### Instructions for the task
Repeat the listing below verbatim, from the line with "Task: Collapse the sidebar with arrow icon" up to and including the line with "pyautogui.click(x=657, y=671)".

### Source data
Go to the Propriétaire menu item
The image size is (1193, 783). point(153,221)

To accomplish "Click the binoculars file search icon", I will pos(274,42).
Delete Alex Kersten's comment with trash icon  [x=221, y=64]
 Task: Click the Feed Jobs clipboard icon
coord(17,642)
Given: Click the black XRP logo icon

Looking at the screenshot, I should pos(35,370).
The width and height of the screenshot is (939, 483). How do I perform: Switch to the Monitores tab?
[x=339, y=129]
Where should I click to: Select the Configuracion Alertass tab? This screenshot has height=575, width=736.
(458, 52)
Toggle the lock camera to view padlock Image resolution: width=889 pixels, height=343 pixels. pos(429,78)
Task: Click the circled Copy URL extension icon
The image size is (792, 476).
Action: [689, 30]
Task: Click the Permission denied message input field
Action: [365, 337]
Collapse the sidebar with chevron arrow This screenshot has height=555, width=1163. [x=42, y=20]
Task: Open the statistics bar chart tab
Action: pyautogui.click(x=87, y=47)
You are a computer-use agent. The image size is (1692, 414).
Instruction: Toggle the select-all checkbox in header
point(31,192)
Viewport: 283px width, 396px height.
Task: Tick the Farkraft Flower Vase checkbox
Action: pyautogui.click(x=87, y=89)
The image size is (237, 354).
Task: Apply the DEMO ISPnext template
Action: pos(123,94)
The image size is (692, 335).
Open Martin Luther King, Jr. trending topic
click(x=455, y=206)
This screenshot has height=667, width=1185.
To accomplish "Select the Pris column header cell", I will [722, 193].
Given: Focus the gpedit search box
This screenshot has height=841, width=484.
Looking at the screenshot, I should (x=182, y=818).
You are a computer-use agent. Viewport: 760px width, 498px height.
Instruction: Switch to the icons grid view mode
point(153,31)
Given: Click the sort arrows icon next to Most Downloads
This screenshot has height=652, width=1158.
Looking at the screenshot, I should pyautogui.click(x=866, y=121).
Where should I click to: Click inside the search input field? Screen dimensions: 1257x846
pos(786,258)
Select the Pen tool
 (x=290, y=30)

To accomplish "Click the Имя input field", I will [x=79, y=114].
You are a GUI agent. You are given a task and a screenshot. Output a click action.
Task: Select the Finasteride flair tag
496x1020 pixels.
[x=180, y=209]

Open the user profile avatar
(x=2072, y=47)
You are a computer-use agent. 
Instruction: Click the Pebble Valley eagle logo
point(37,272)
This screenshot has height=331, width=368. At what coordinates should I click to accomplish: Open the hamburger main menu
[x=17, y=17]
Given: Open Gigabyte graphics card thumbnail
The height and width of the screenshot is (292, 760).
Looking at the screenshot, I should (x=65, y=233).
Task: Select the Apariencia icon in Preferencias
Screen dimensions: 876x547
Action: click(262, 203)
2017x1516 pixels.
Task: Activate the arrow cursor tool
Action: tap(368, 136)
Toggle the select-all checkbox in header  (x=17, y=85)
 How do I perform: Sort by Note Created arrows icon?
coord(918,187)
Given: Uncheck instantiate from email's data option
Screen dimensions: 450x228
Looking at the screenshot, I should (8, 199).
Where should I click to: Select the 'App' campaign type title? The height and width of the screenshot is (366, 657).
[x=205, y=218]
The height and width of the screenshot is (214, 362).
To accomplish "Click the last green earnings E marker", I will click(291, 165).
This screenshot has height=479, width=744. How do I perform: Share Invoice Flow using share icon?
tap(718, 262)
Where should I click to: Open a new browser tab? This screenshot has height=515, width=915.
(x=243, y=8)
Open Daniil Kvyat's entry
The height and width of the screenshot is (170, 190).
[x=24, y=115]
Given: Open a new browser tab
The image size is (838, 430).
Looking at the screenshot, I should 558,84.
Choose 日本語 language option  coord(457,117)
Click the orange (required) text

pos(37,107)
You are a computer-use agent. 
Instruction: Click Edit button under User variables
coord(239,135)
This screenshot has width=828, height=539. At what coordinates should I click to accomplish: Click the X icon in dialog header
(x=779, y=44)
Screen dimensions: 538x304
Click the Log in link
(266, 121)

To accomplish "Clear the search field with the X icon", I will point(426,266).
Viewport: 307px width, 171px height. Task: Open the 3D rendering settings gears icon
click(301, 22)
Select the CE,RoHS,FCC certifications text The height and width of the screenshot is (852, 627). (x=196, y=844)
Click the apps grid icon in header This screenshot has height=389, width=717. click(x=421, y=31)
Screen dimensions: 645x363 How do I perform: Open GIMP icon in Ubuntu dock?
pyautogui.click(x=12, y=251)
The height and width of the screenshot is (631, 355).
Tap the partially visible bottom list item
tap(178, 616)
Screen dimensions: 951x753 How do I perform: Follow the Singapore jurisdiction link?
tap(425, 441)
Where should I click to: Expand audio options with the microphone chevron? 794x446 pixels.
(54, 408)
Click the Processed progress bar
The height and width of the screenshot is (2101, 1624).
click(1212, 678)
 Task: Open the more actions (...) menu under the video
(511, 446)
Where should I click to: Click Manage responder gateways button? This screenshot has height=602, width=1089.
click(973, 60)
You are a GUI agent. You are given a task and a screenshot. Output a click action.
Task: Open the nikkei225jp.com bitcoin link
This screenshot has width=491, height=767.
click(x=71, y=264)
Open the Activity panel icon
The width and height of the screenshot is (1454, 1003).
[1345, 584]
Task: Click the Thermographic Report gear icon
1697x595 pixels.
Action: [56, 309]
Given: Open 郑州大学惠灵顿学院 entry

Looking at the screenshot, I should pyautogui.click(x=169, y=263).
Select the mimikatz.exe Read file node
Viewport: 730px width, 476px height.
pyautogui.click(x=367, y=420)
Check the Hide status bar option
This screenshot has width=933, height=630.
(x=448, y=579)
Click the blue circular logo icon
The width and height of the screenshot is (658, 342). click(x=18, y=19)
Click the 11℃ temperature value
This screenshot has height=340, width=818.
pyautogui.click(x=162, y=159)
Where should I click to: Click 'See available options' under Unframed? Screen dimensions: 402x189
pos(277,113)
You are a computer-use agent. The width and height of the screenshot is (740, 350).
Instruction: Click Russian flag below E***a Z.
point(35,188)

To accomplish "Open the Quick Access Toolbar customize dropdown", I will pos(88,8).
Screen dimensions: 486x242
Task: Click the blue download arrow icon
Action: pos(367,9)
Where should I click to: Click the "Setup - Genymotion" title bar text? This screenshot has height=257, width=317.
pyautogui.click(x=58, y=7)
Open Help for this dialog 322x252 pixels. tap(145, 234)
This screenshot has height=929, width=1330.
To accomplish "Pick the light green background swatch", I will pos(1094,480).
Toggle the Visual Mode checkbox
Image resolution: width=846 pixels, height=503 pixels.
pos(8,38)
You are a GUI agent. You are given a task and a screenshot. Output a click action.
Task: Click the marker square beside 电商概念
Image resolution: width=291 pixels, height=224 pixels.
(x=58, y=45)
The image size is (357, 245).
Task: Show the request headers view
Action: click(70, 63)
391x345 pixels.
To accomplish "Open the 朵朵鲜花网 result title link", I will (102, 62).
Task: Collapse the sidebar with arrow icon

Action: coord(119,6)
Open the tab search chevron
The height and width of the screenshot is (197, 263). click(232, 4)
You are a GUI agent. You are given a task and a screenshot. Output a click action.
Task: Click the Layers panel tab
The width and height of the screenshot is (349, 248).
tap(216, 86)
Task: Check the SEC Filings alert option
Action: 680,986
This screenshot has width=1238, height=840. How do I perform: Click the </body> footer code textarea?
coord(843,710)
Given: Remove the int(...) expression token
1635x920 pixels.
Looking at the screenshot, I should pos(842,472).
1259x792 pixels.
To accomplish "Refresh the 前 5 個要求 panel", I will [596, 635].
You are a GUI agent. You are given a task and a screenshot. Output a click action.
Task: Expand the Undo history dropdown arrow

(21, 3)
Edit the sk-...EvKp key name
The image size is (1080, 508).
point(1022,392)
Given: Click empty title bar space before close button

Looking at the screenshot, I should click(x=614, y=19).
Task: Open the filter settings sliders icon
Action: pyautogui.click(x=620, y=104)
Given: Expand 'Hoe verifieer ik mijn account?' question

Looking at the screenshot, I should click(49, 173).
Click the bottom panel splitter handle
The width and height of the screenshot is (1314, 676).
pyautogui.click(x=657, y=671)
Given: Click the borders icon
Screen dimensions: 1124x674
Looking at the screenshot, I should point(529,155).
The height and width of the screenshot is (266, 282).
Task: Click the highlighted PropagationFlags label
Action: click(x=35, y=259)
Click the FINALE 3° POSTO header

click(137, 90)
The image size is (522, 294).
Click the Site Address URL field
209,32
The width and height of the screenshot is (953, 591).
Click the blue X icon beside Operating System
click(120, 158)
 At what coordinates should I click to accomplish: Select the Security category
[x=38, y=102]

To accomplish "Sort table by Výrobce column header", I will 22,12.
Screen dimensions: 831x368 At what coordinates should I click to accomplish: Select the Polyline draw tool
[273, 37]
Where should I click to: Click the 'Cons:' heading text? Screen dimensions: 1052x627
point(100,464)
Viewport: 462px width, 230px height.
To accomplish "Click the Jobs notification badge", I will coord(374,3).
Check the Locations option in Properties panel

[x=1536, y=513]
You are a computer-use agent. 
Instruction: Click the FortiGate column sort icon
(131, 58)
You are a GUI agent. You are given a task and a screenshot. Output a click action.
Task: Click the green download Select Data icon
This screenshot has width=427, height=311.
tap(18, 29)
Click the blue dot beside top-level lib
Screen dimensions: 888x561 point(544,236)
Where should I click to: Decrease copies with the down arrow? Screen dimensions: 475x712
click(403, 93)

### Written response
Task: Collapse the sidebar with arrow icon

Action: coord(119,6)
Open the tab search chevron
The height and width of the screenshot is (197, 263). click(232, 4)
You are a GUI agent. You are given a task and a screenshot. Output a click action.
Task: Click the Layers panel tab
The width and height of the screenshot is (349, 248).
tap(216, 86)
Task: Check the SEC Filings alert option
Action: 680,986
This screenshot has width=1238, height=840. How do I perform: Click the </body> footer code textarea?
coord(843,710)
Given: Remove the int(...) expression token
1635x920 pixels.
Looking at the screenshot, I should pos(842,472).
1259x792 pixels.
To accomplish "Refresh the 前 5 個要求 panel", I will [596, 635].
You are a GUI agent. You are given a task and a screenshot. Output a click action.
Task: Expand the Undo history dropdown arrow

(21, 3)
Edit the sk-...EvKp key name
The image size is (1080, 508).
point(1022,392)
Given: Click empty title bar space before close button

Looking at the screenshot, I should click(x=614, y=19).
Task: Open the filter settings sliders icon
Action: pyautogui.click(x=620, y=104)
Given: Expand 'Hoe verifieer ik mijn account?' question

Looking at the screenshot, I should click(49, 173).
Click the bottom panel splitter handle
The width and height of the screenshot is (1314, 676).
pyautogui.click(x=657, y=671)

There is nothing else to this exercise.